Exercise inputs ::
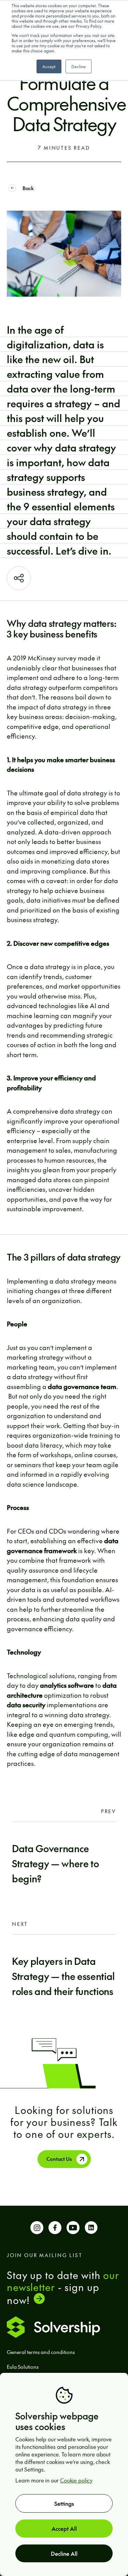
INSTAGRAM (36, 2229)
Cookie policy (76, 2480)
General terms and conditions (41, 2351)
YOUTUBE (73, 2229)
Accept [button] (49, 66)
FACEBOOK (54, 2229)
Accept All (64, 2528)
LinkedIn (91, 2229)
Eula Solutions (23, 2366)
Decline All (64, 2553)
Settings (64, 2503)
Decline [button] (78, 66)
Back (28, 187)
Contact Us (59, 2158)
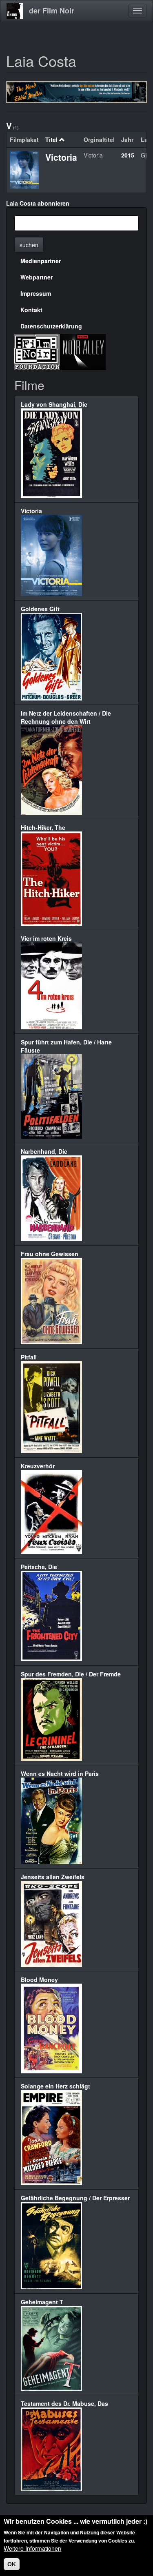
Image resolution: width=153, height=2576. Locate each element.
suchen (29, 245)
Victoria (61, 157)
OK (11, 2564)
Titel (51, 139)
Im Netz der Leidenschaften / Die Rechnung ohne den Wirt (66, 717)
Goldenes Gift (40, 609)
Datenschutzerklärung (51, 326)
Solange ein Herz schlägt (55, 2086)
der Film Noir (51, 10)
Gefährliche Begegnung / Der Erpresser (75, 2198)
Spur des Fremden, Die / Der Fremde (71, 1674)
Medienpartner (40, 261)
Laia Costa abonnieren (37, 203)
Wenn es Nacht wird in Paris (60, 1773)
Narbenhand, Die (44, 1151)
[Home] (14, 11)
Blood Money (39, 1979)
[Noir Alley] (83, 351)
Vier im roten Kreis (46, 938)
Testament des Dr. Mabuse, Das (64, 2403)
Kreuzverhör (38, 1466)
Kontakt (31, 310)
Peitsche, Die (39, 1567)
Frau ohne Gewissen (49, 1254)
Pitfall (29, 1357)
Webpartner (36, 277)
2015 (127, 155)
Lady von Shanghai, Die (54, 404)
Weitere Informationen (32, 2548)
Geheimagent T (42, 2302)
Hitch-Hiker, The (43, 827)
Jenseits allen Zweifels (52, 1877)
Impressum (35, 293)
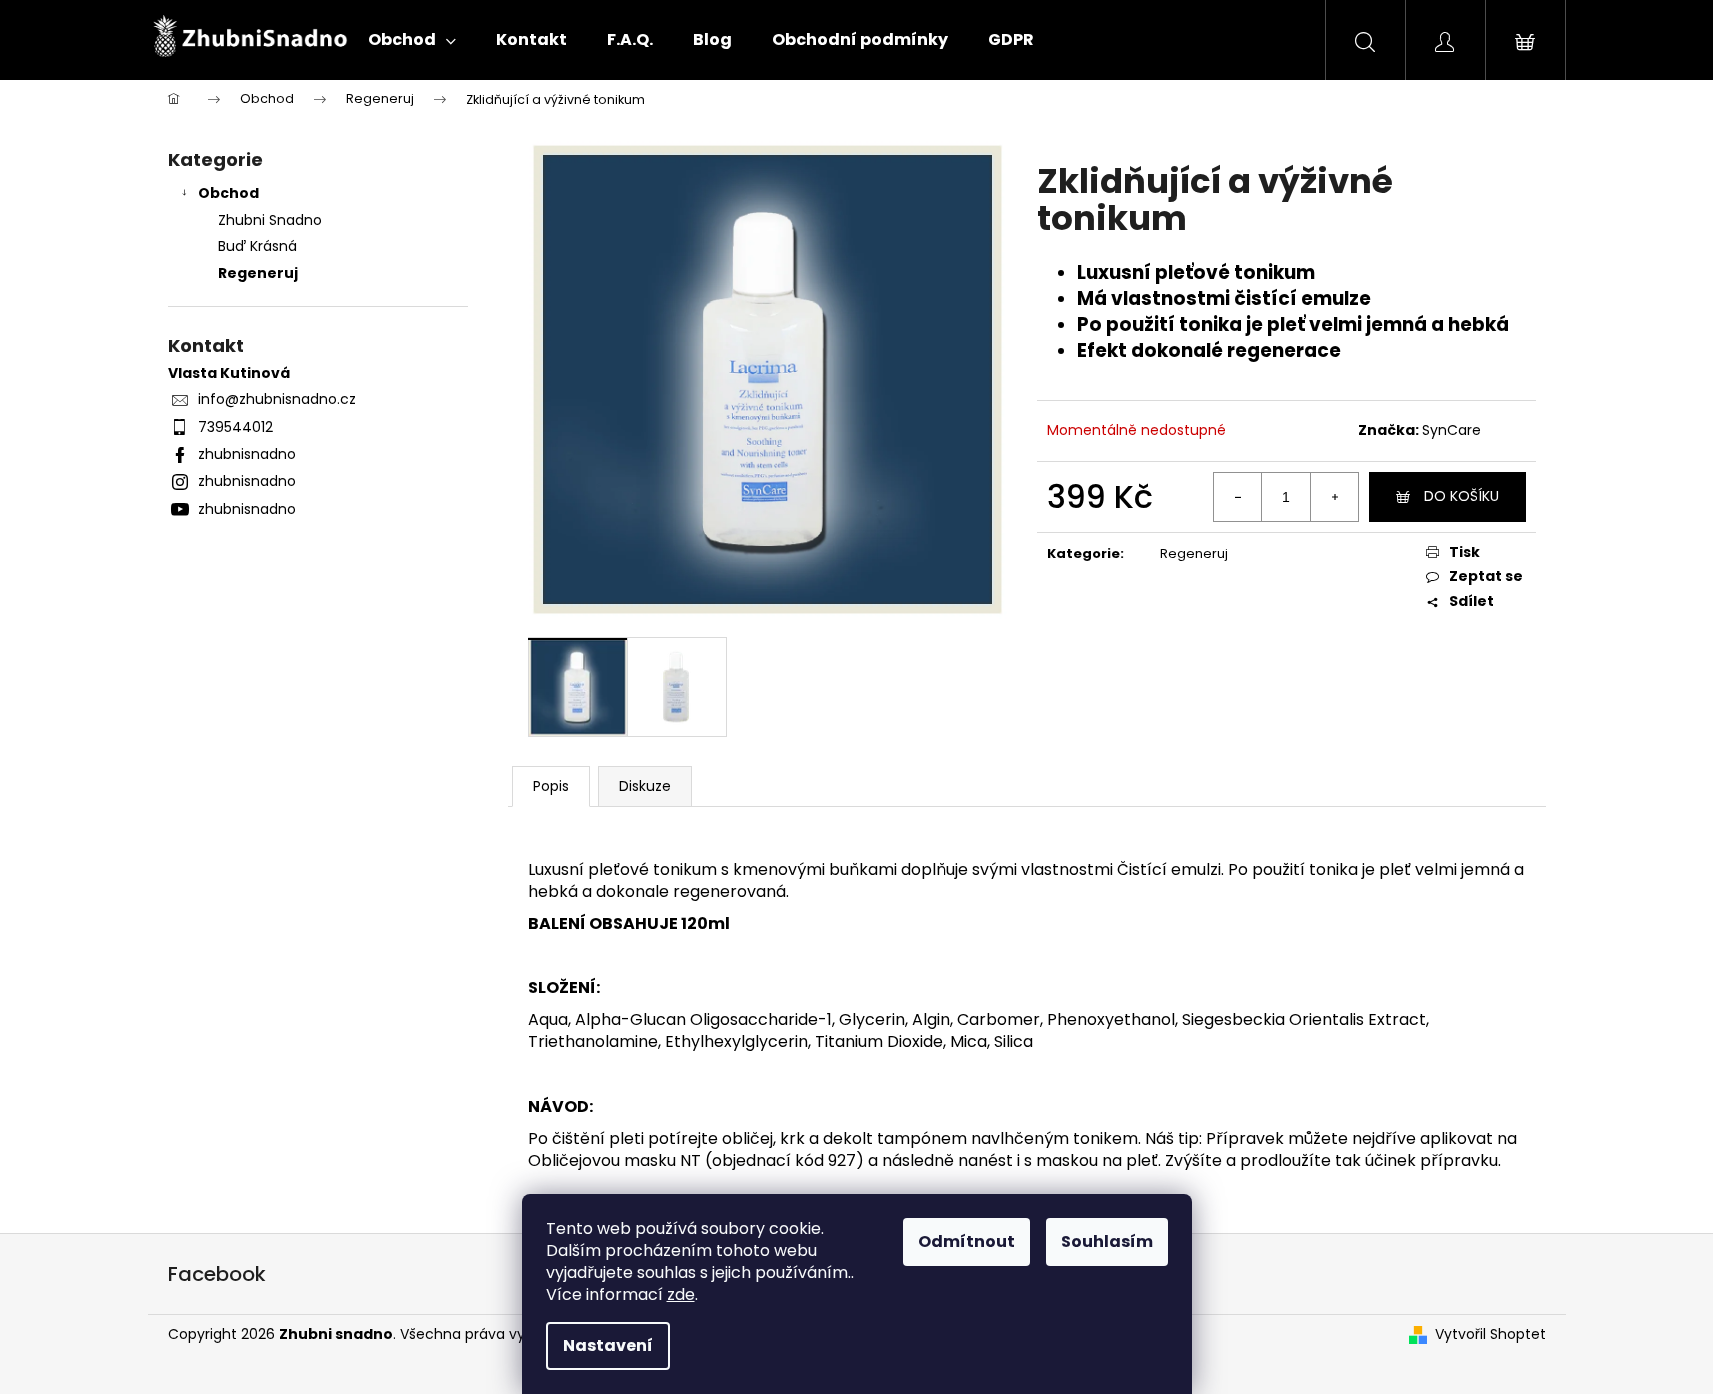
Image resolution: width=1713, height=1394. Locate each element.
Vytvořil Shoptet (1490, 1334)
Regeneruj (258, 273)
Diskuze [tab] (645, 786)
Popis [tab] (551, 786)
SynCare (1451, 430)
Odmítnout (966, 1241)
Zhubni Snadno (270, 220)
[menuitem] (412, 40)
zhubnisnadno (247, 454)
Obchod (228, 193)
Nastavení (608, 1345)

What the task requires :: Pictures stay out. Print the data exactly, from its first line through the line containing "Odmítnout (966, 1241)".

Solution below ::
INSTAGRAM (36, 2229)
Cookie policy (76, 2480)
General terms and conditions (41, 2351)
YOUTUBE (73, 2229)
Accept [button] (49, 66)
FACEBOOK (54, 2229)
Accept All (64, 2528)
LinkedIn (91, 2229)
Eula Solutions (23, 2366)
Decline All (64, 2553)
Settings (64, 2503)
Decline [button] (78, 66)
Back (28, 187)
Contact Us (59, 2158)
Image resolution: width=153, height=2576. Locate each element.
suchen (29, 245)
Victoria (61, 157)
OK (11, 2564)
Titel (51, 139)
Im Netz der Leidenschaften / Die Rechnung ohne den Wirt (66, 717)
Goldenes Gift (40, 609)
Datenschutzerklärung (51, 326)
Solange ein Herz schlägt (55, 2086)
der Film Noir (51, 10)
Gefährliche Begegnung / Der Erpresser (75, 2198)
Spur des Fremden, Die / Der Fremde (71, 1674)
Medienpartner (40, 261)
Laia Costa abonnieren (37, 203)
Wenn es Nacht wird in Paris (60, 1773)
Narbenhand, Die (44, 1151)
[Home] (14, 11)
Blood Money (39, 1979)
[Noir Alley] (83, 351)
Vier im roten Kreis (46, 938)
Testament des Dr. Mabuse, Das (64, 2403)
Kreuzverhör (38, 1466)
Kontakt (31, 310)
Peitsche, Die (39, 1567)
Frau ohne Gewissen (49, 1254)
Pitfall (29, 1357)
Webpartner (36, 277)
2015 (127, 155)
Lady von Shanghai, Die (54, 404)
Weitere Informationen (32, 2548)
Geheimagent T (42, 2302)
Hitch-Hiker, The (43, 827)
Jenseits allen Zweifels (52, 1877)
Impressum (35, 293)
Image resolution: width=1713, height=1394. Locate each element.
Vytvořil Shoptet (1490, 1334)
Regeneruj (258, 273)
Diskuze [tab] (645, 786)
Popis [tab] (551, 786)
SynCare (1451, 430)
Odmítnout (966, 1241)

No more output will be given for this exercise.